Side note, I saw you liked my recommendation about Outer Wilds and Disco Elysium. Any other game recommendations you think are in a similar tier?

For a shorter Outer Wildsesque experience, try The Forgotten City. It has a similar gameplay loop as TOW and you should go in blind.

Looking at it's price I'd consider putting it on the Steam wishlist and waiting for it to go on sale to 50% or so (I have 12 hours playtime in it compared to 45hrs for TOW). Overall, not as good as The Outer Wilds, but then, what is?

I have played that one! It was pretty good, honestly the ending was a bit of a letdown for me. Didn't feel like it was a very tight plot point. But damn I had so much fun playing through it, the one sequence that's... a bit gruesome was incredible.

If we're talking time-loop story games, I'm going to throw in a recommendation for Elsinore. I did enjoy The Forgotten City, too, although both have the problem that unlike Outer Wilds, the explanation for the time loop just feels like bad writing. Although that felt worse in The Forgotten City because that was the end of the game and it felt unsatisfying.

Only Red Dead 2. I had an emotional reaction to Prince of Persia 2008 but the DLC that provides the true ending is inaccessible because it was only released on console and iirc isn't downloadable anymore.

Is it the one with black goop? Loved it, found it fun how people complained about it being too easy even though the mechanic was functionally just a prettier autosave.

Yeah it was. I don’t mind the autosave system, it makes platforming smoother than Uncharted etc (which as you note have the same system). The casting was great, though, Nolan North is such a hit and miss actor but him and Kari Wahlgren have excellent chemistry.

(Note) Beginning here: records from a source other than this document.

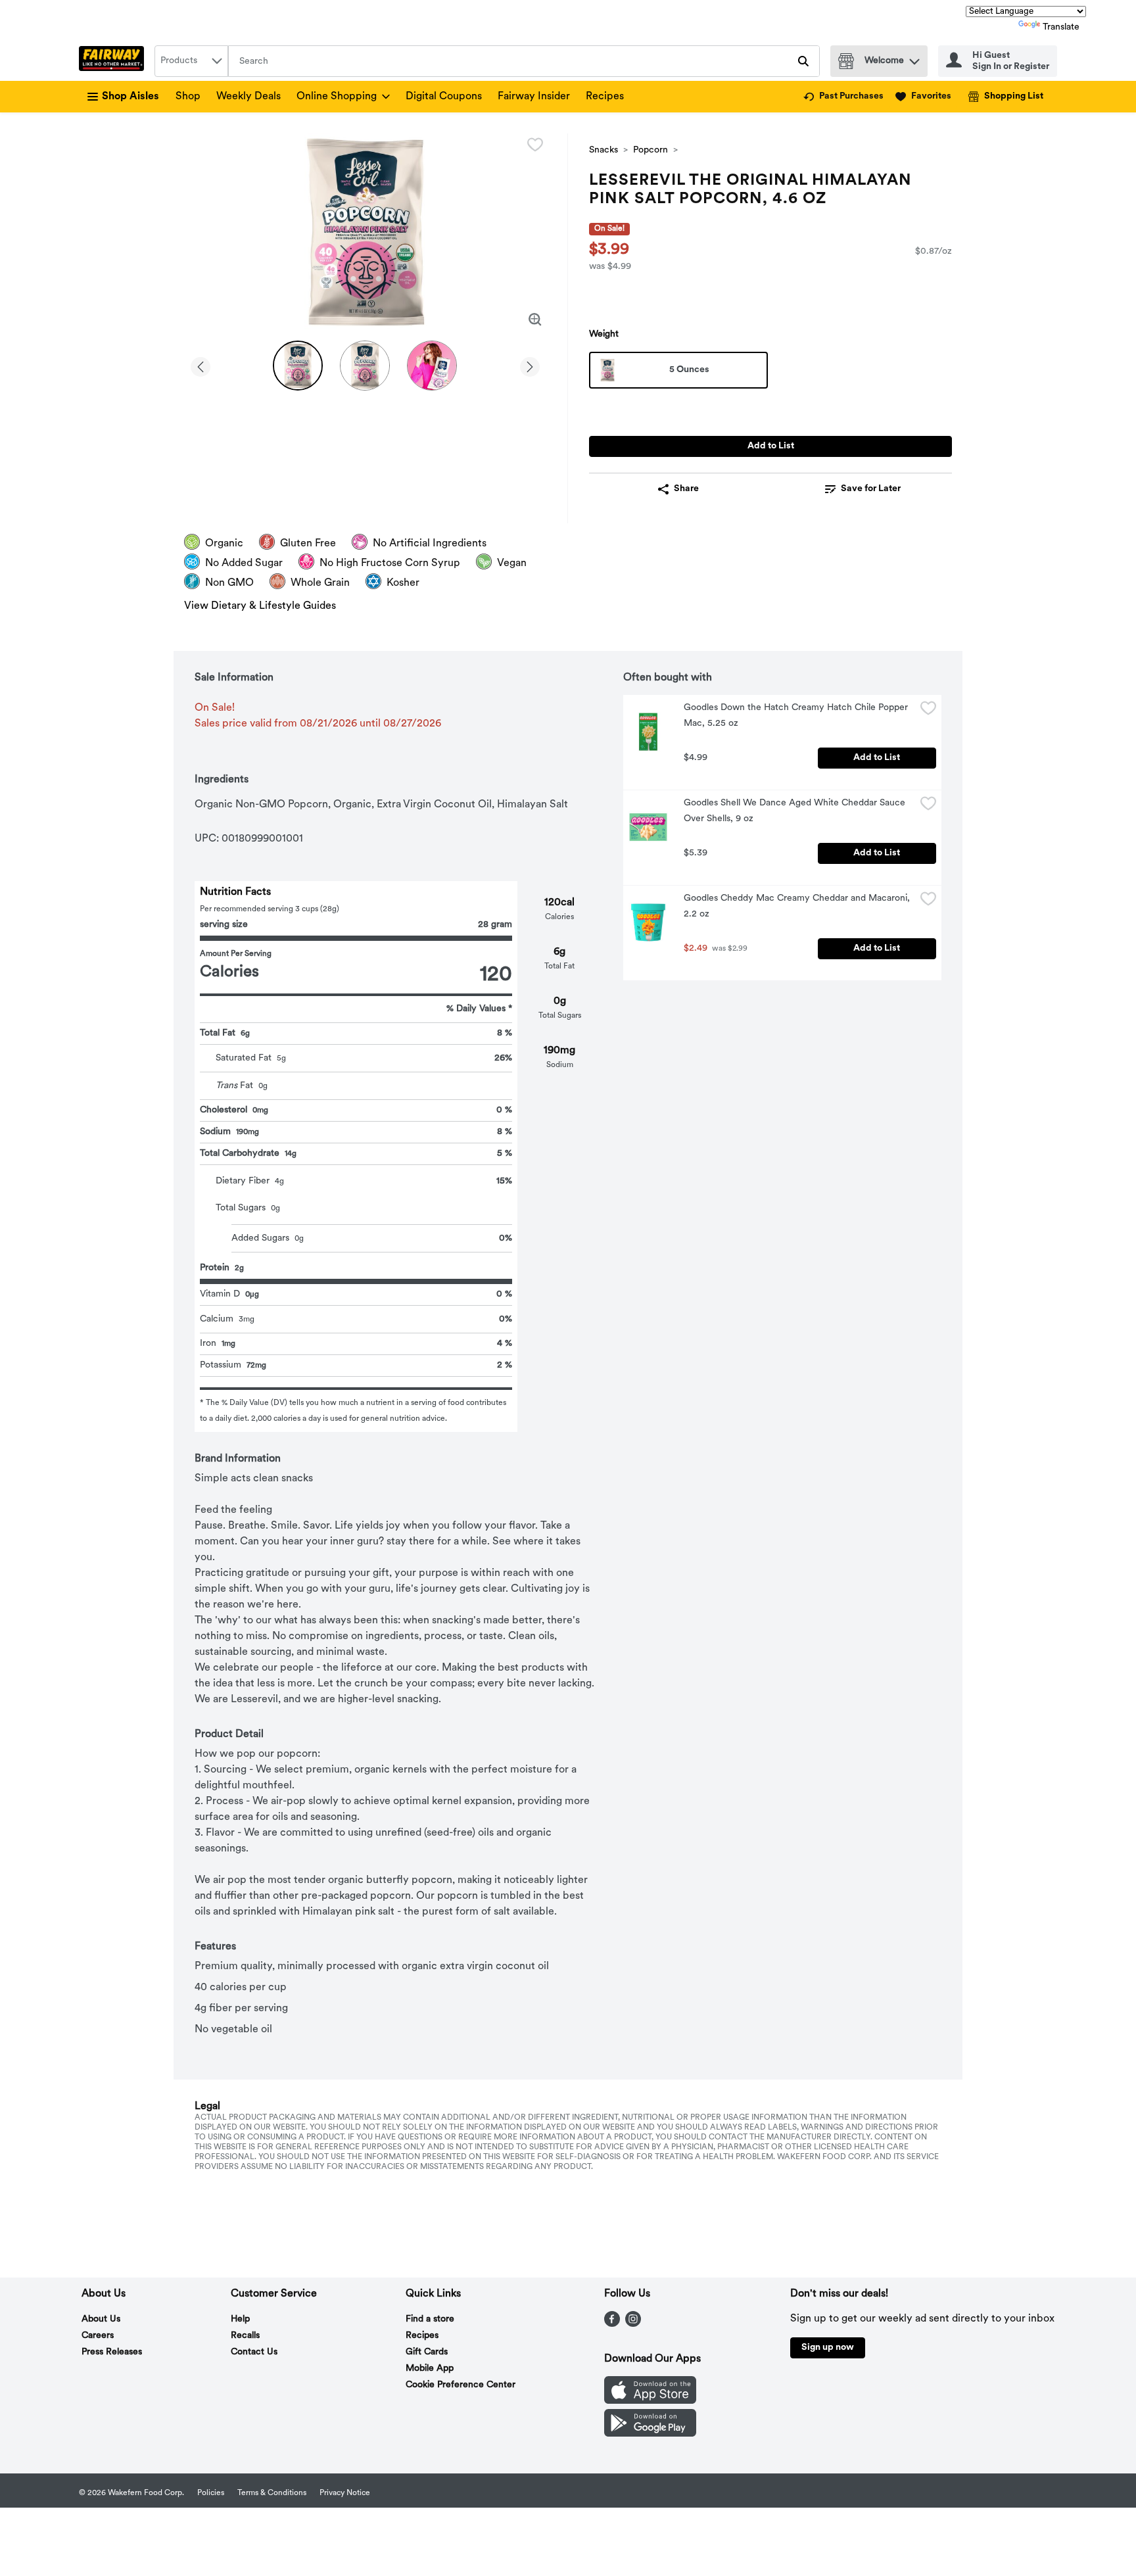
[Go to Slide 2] (365, 365)
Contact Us (254, 2352)
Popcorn (650, 150)
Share (686, 489)
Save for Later (871, 489)
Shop (188, 96)
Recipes (605, 96)
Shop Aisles (130, 96)
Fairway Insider (534, 96)
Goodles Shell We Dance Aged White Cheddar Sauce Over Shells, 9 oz (796, 811)
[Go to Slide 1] (298, 365)
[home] (114, 61)
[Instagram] (633, 2324)
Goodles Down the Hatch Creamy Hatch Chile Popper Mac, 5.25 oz (797, 715)
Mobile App (430, 2368)
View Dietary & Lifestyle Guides (260, 606)
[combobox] (191, 61)
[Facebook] (612, 2324)
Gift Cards (427, 2352)
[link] (843, 96)
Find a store (430, 2319)
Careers (98, 2336)
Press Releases (112, 2352)
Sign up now (827, 2347)
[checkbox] (535, 145)
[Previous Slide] (200, 364)
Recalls (245, 2336)
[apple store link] (650, 2401)
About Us (101, 2319)
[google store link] (650, 2434)
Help (240, 2319)
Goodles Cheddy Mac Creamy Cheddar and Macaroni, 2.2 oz (798, 906)
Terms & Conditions (271, 2493)
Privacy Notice (345, 2493)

Ugh console and DRM games are the worst. Thanks for the recommendation for Red Dead 2, I kind of forgot about it but it did have a ton of buzz when it came out. It's on my wishlist.

I tried RDR2, enjoyed the game play, but realized i hated an awful lot of the characters (not in terms of bad writing, but as people). Tempted every now and again to fire it up and go bird watching, but I really wish there was some in-game way to learn about where a breed of horse/critter hangs out.

The animals are usually sketched on the map if you’re looking for where they’re most often found. Birds might be harder though.